“History is written by the Victors”

You’ve no doubt heard that expression.  The final words of the story of Troy were written not by the Trojans themselves, but by Homer and the conquering Greeks.  That phrase haunts me, but I need to add to it:  “Or recounted by the survivors.”

As a student of organizational behavior, I find it fascinating that visionary leaders breeze in with new ideas, make Big Changes, and then move on, leaving the long anecdotal stories of that change to be told by those that remain.  Until they eventually retire, and the How We Got Here anecdotes are lost.

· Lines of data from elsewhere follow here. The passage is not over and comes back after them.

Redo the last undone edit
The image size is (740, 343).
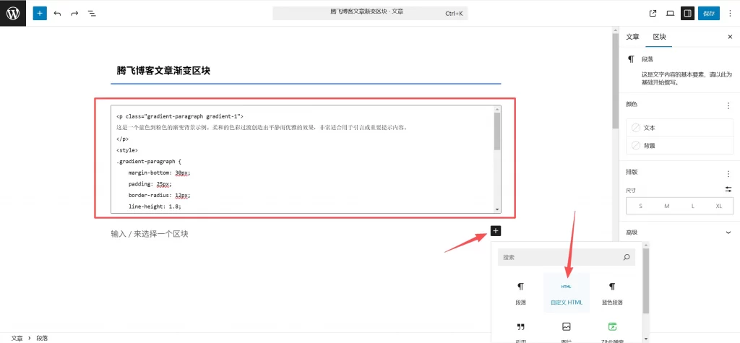74,13
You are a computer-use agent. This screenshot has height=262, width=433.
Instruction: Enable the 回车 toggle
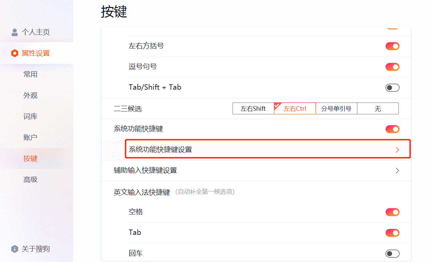pyautogui.click(x=392, y=253)
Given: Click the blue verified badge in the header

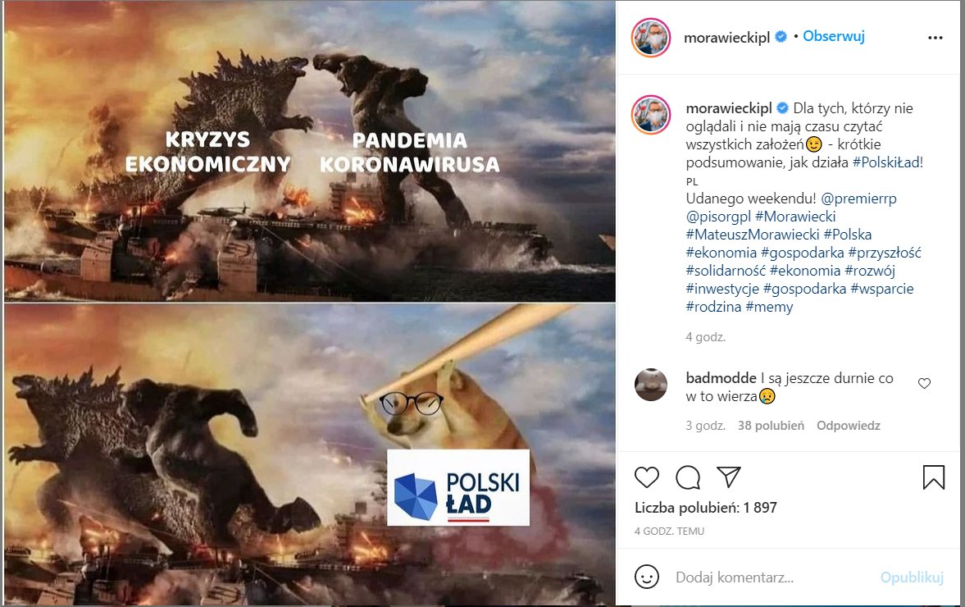Looking at the screenshot, I should tap(781, 37).
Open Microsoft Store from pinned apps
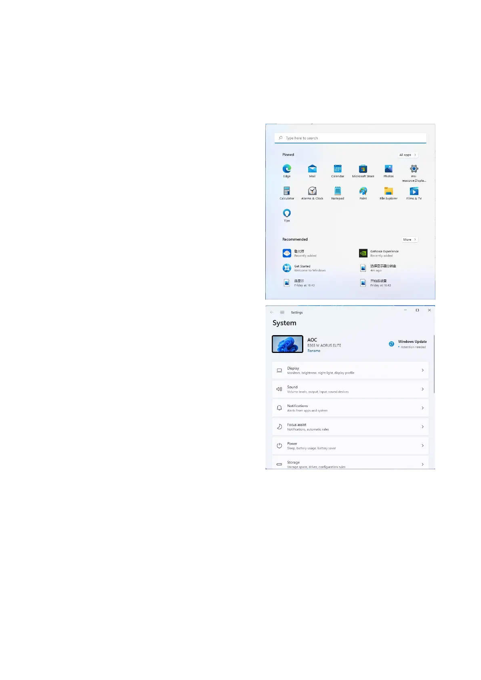This screenshot has width=481, height=680. point(363,169)
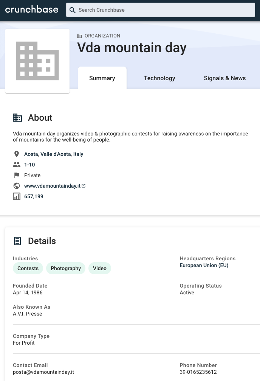Open the www.vdamountainday.it link
This screenshot has width=260, height=381.
[x=52, y=186]
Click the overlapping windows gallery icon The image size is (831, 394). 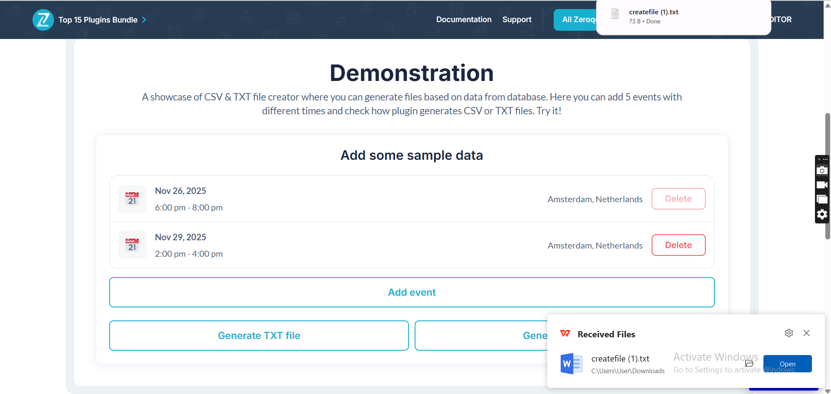(x=822, y=200)
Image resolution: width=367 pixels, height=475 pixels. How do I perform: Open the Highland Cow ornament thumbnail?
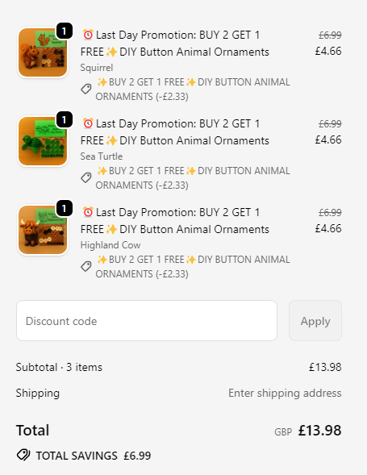43,230
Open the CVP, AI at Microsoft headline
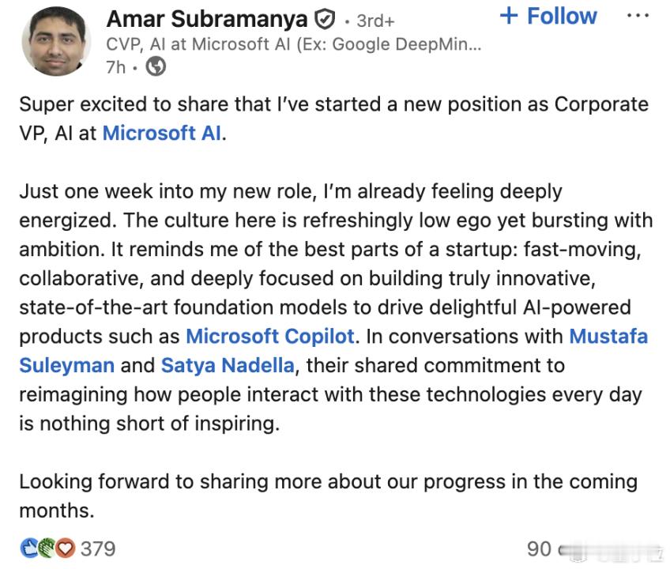The height and width of the screenshot is (569, 670). pyautogui.click(x=294, y=44)
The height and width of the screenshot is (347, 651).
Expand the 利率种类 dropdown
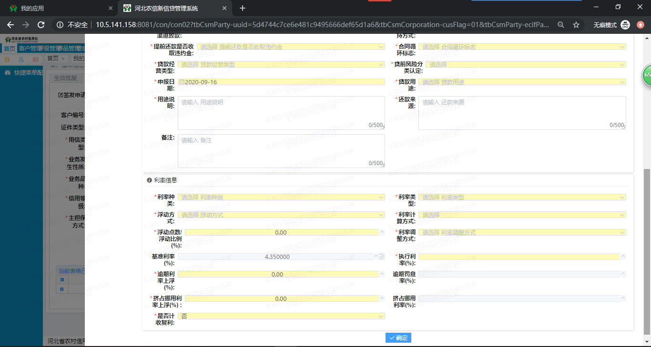coord(281,197)
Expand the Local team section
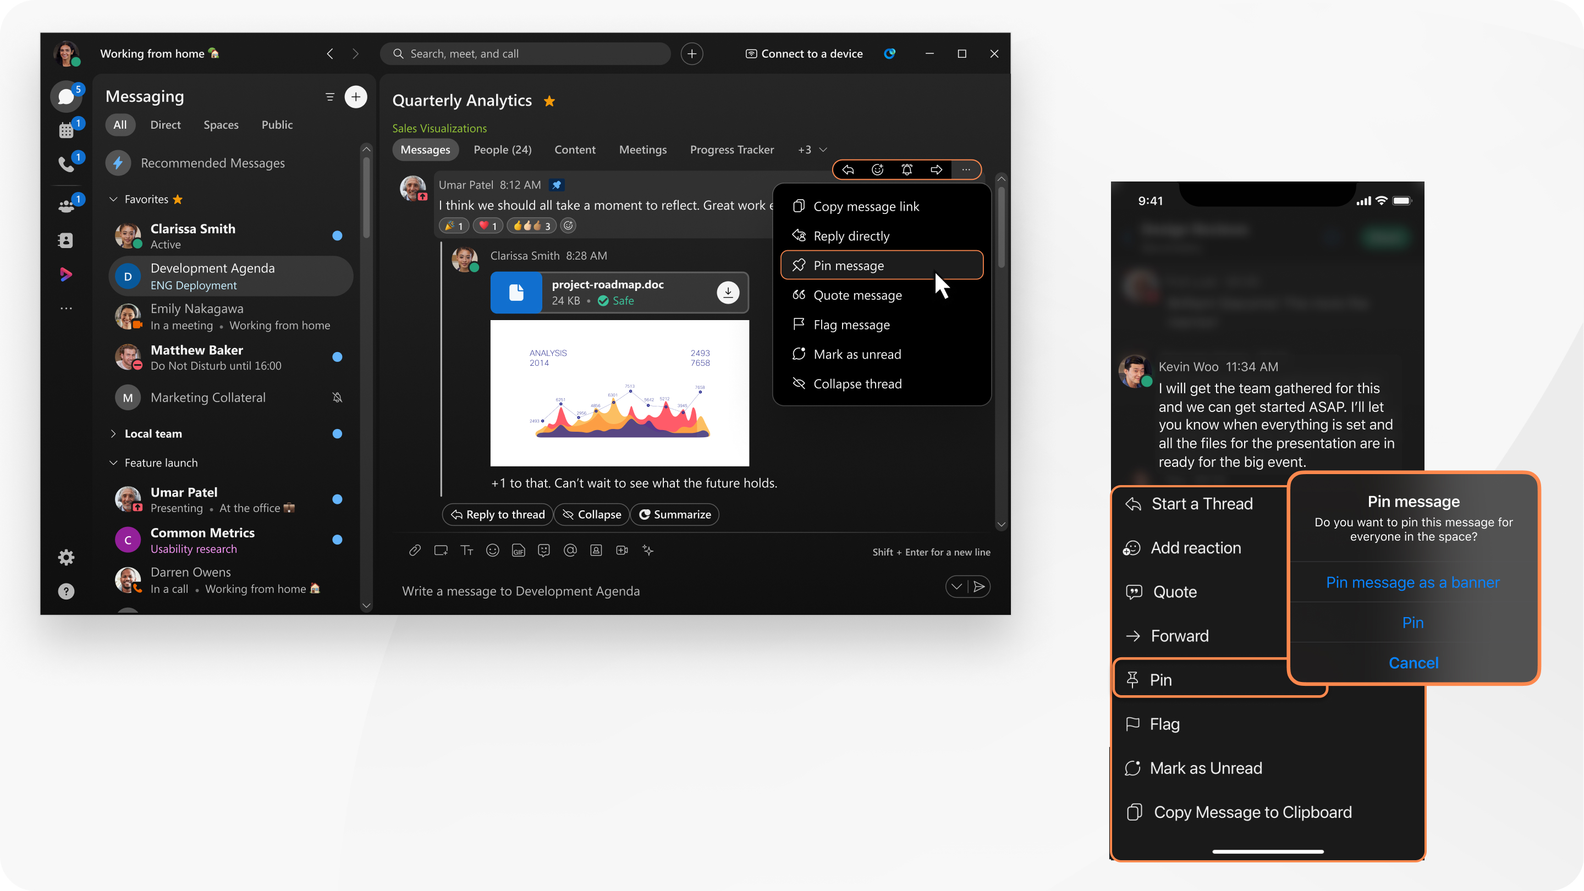This screenshot has width=1584, height=891. (x=113, y=434)
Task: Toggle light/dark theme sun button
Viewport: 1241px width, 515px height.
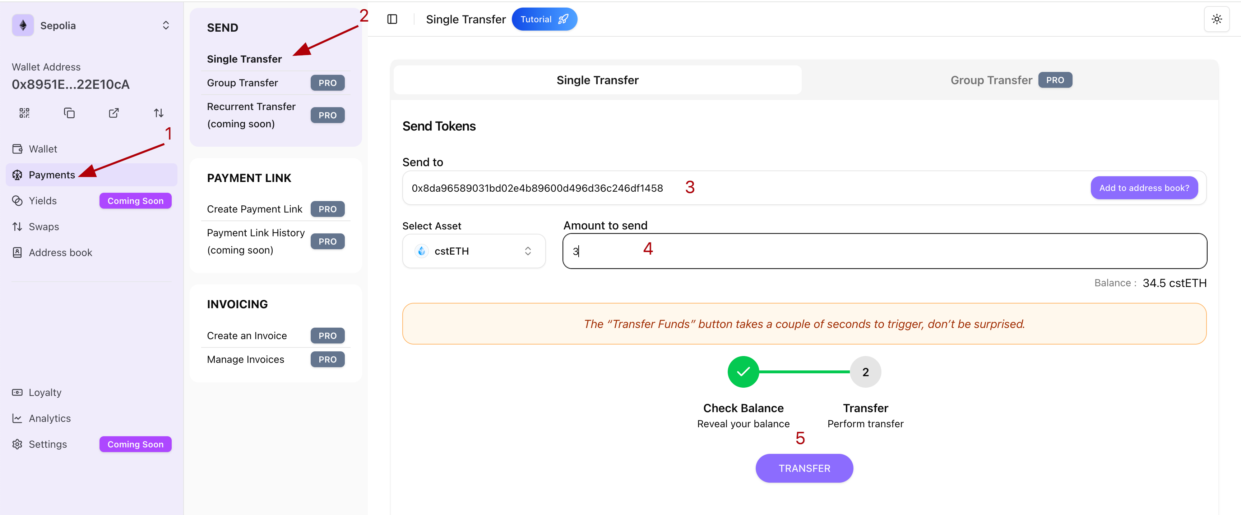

My time and craft have been all about the application of technology in organizations.  As an IT consultant, I had a front-row seat at some interesting events and some great examples of bad organizational behavior.  Being that I worked in higher ed IT at the inception of the Internet, I have a few interesting anecdotes that add some color to explain how we got from There to Here.  Sadly some will be about ways in which it was cooler back before ALL YOU PEOPLE (non Academics) got here.  I also had the good luck to be present during the Dot Com Boom in Seattle, which was life-changing in many ways.

If this works as a cloud-based set of articles I might do more with it eventually.  Right now it’s a first-pass to make a (hopefully) coherent narrative of my personal version of the history of technology, and maybe share some cautionary tales along the way.

My wife and I joke that we have always been the “family archivists” because we have a mostly dry basement and no compunction about storing boxes. I have backup tapes (still readable!) from 1995, and copies of the first few emails I sent over the Internet.  A trivial mind mixed with a tech hoarder.  Ouch.

Over the years, former colleagues have come to me occasionally to ask things like “You were there at those meetings — how did they arrive at that decision?”  Often I could call up the old files and email them things to explain the context.

I’ve said for years that every decision we make constrains us — limits our universe of possible future decisions and outcomes.  The contentious 2016 Presidential election season has made me aware all over again of how the decisions made in years past constrain us.  If I feel really ambitious, I might write a bit about that, too.